Task details: Every line below that contains the word "Image" must be copied.

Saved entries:

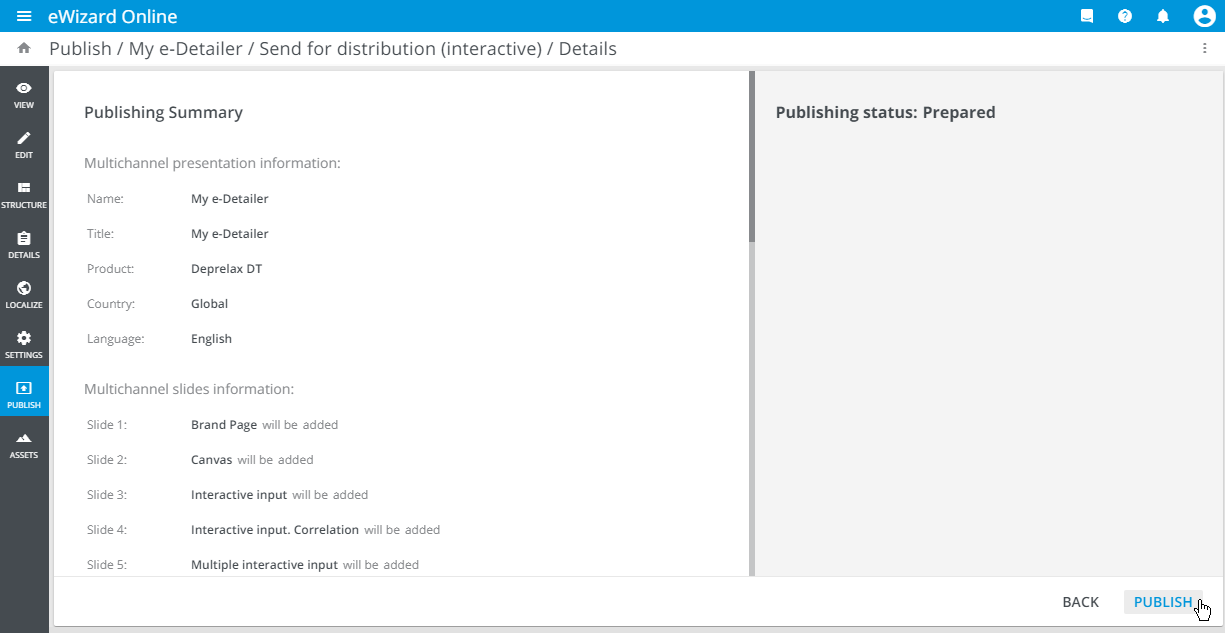Select the Publish sidebar tab

coord(24,394)
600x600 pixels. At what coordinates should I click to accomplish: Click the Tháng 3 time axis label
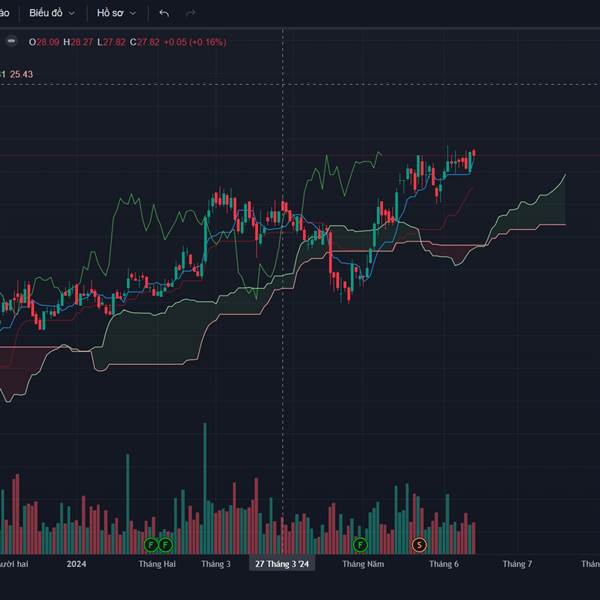215,564
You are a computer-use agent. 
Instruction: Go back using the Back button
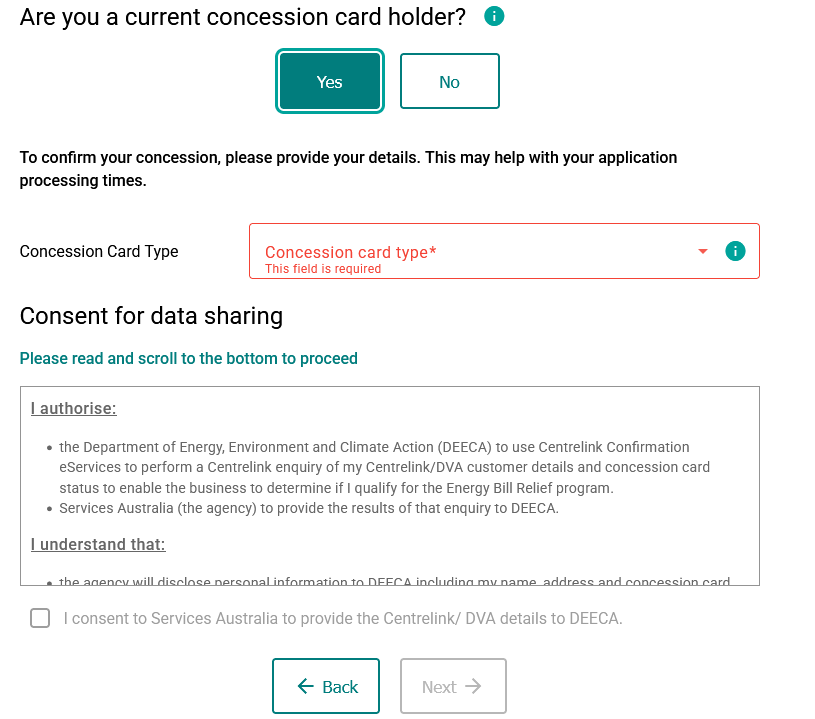pos(326,686)
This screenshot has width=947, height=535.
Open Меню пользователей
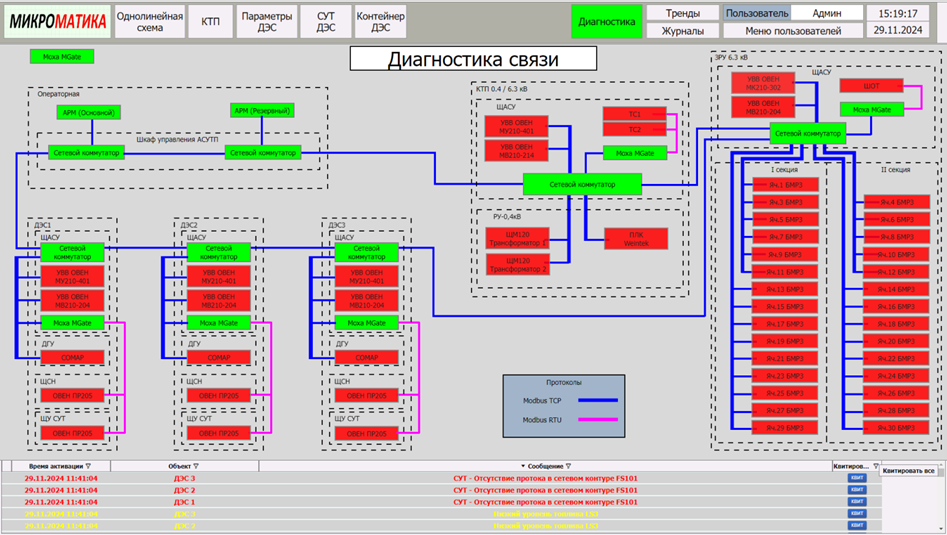click(792, 31)
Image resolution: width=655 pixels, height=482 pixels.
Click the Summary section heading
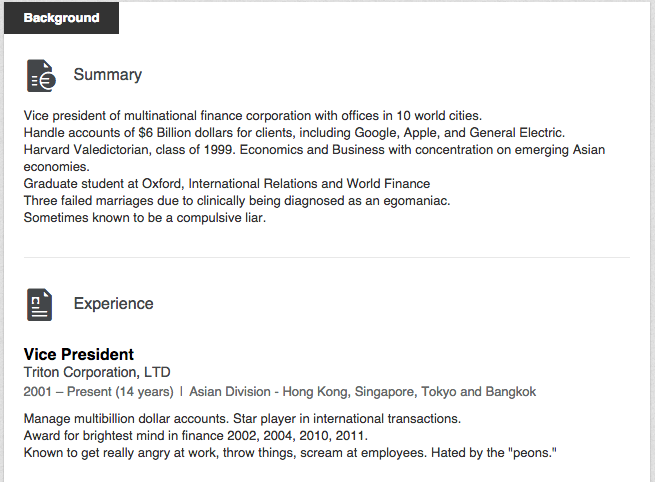tap(108, 75)
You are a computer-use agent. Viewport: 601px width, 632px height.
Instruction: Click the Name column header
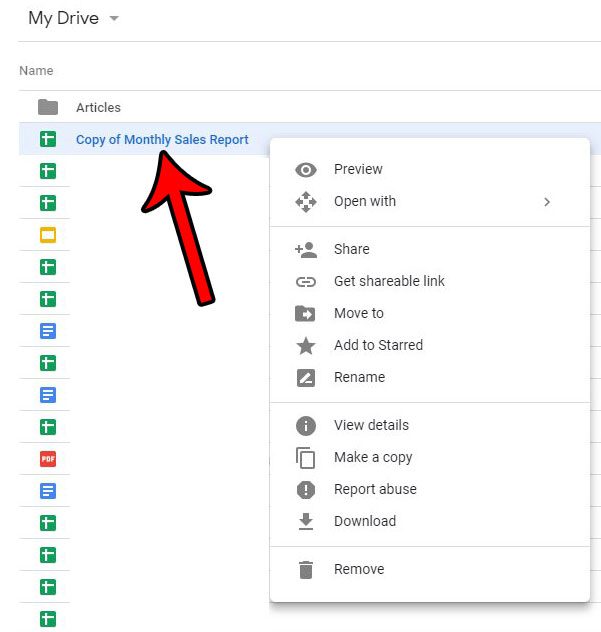36,71
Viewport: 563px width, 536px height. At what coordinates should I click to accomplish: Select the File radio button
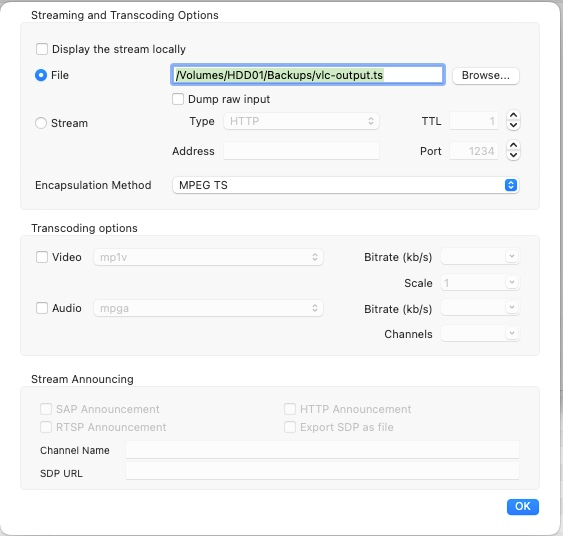coord(41,75)
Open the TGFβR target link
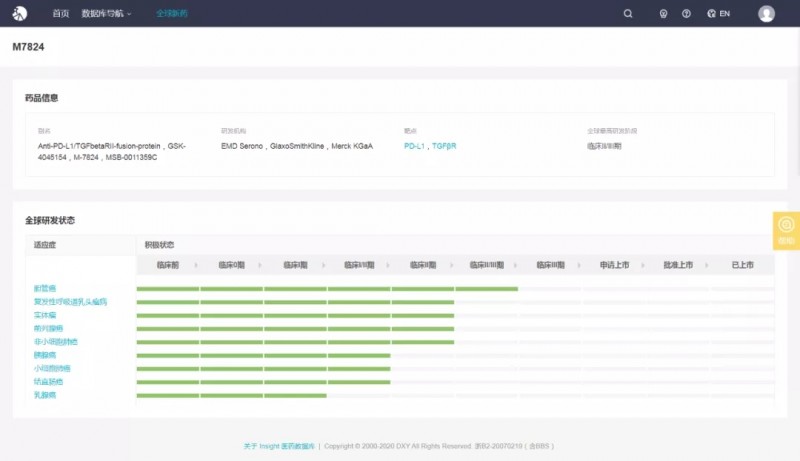 coord(444,146)
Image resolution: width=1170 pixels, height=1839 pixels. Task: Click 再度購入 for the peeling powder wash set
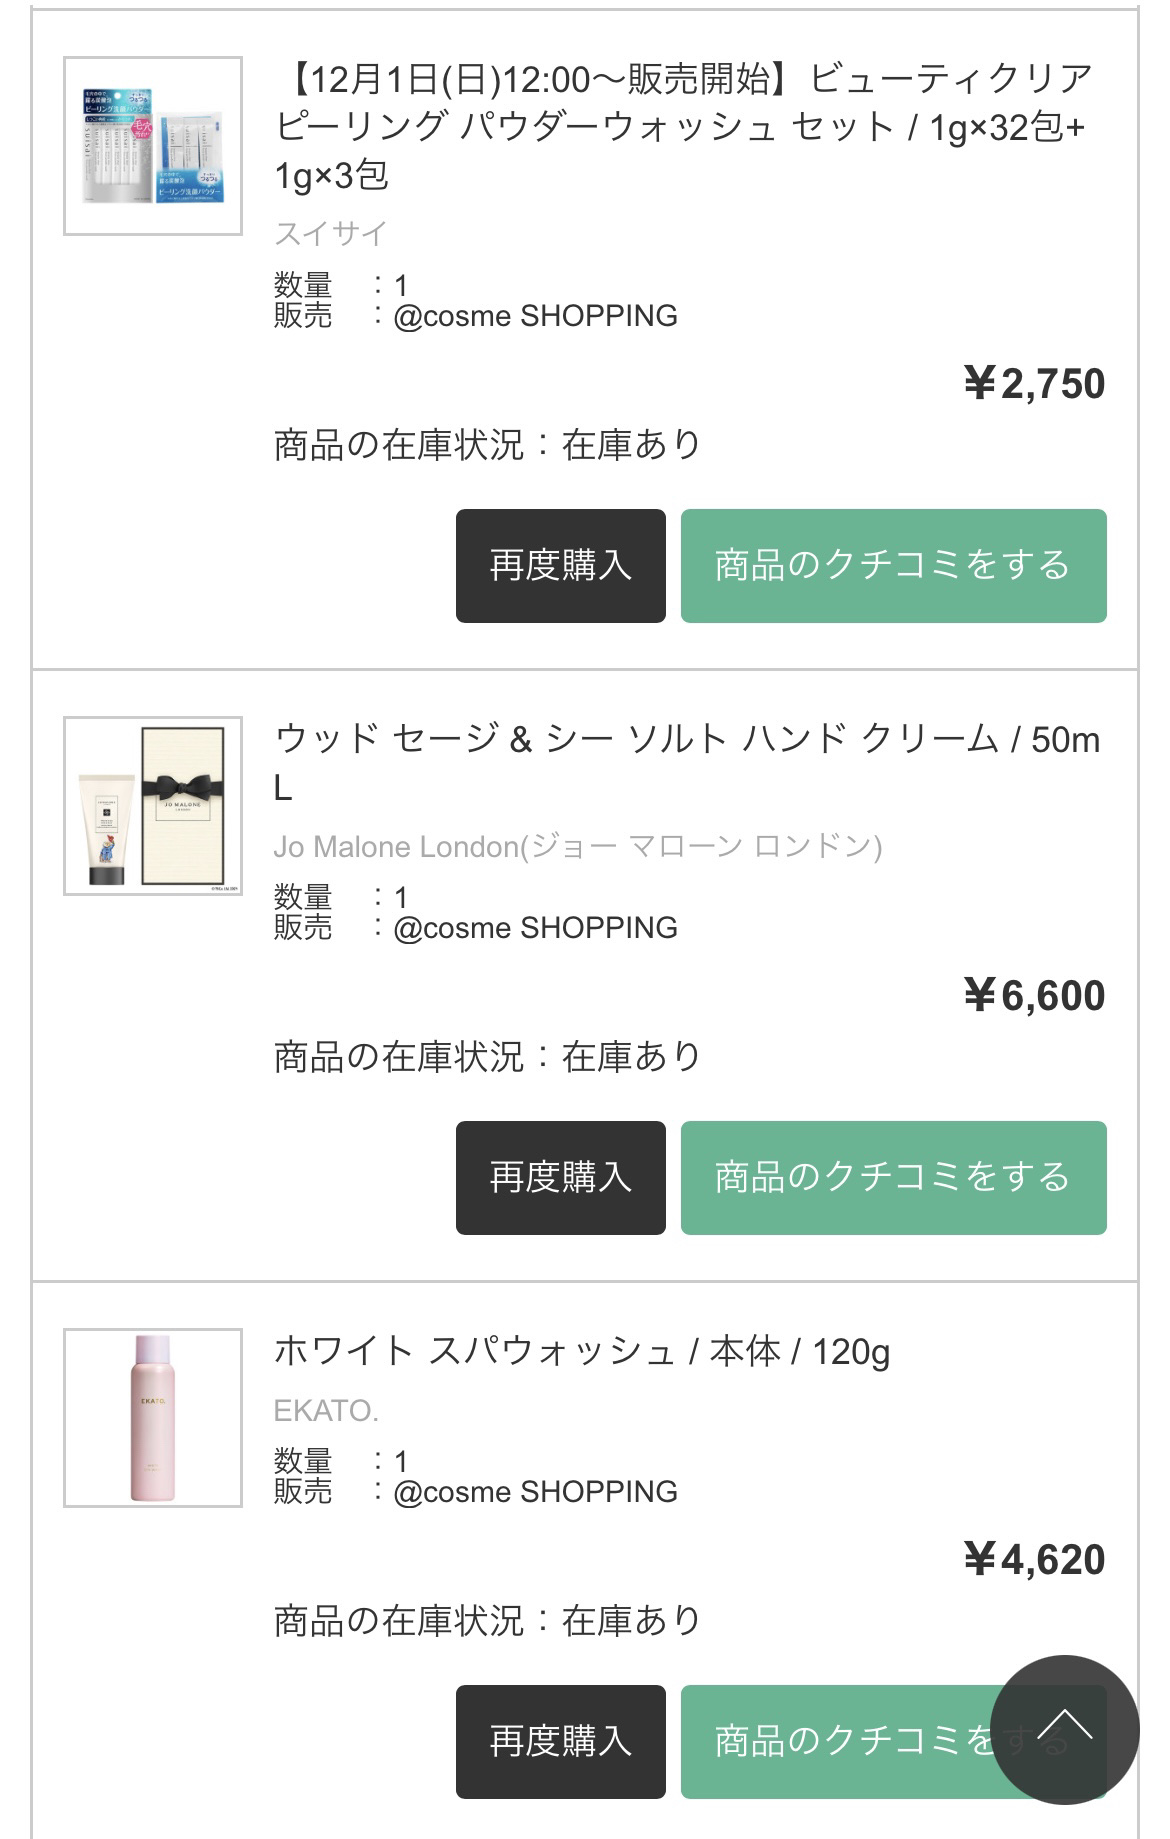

Answer:
Image resolution: width=655 pixels, height=482 pixels.
Image resolution: width=1170 pixels, height=1839 pixels. Task: Click 再度購入 for the peeling powder wash set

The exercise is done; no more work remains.